Thanks Bill for the great writeup. I enjoyed the opportunity to share thoughts with the panel and the participants in the audience.

The pilot discussion was, perhaps, one of the most critical for consideration by enterprise practitioners trying to get support for a new E2.0 deployment, or to extend one they already have (yes, sell and sell again - its a pattern I see happen all the time).

There are all kinds of problems with pilots, in the traditional sense, which are usually considered to be evaluation periods.

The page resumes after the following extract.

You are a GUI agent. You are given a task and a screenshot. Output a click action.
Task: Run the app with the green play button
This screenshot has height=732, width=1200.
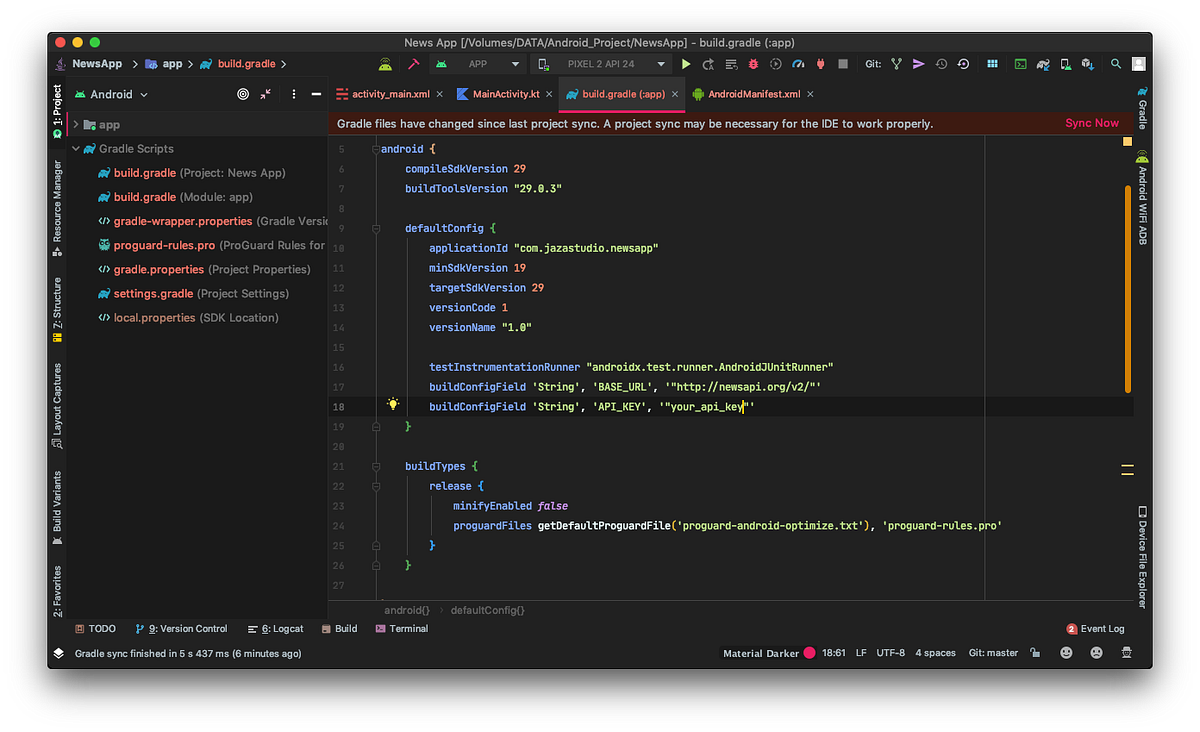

(note: I am NOT talking about pre-production pilots where the IT simply calls something a pilot to convey that they are not yet ready for production level systems and user support. I am 100% in favor of this kind of pilot which also allows the initial cadre of users to set some good examples and infuse the organization with E2.0 literacy before everyone is splashed into the platform).

Most evaluation pilots are too non-committal and place too high an expectation on the users. Why would you learn and work in a system for 3 months when you know it may be trashed at the end? I emphasized that any enterprise doing an "evaluation" pilot ought to make a simple commitment: At the end of the pilot, if as many as one person want to continue with the platform, they can. This is the dedication you need to give people for them to take the time and attention risk in order to give a platform a fighting chance.

The better use of a pilot or evaluation period is for modeling. Here's the problem. As a sales person or marketer, I can't build the perfect demo. A demo scenario built around a shoe company wont seem relevant or even understandable to a consulting company. The best way to build the case for a new platform and show people a way forward is to deploy a pilot and build out a model based on your own organization's structure (or anti-structure if that's the goal), use case and business pain.

If the goal of the session was to help teach practitioners how to sell, that's the best advice I can offer: Focus your efforts on building a model that will help your stakeholders imagine the benefits of a new E2.0 platform and begin to plan the resources, management objectives and other aligning features required in a good emergineering process (see http://traction.tractionsoftware.com/traction/permalink/Blog1326).

bill  Ives

Jordan

Thanks for your comment and i like your idea of the pilot as a learning activity. I have engaged in many of these and they are the best way to reach relevance in the full scale productuon system. The commitment is that we are going to do this and we want you the pilot users to help use shape the final version.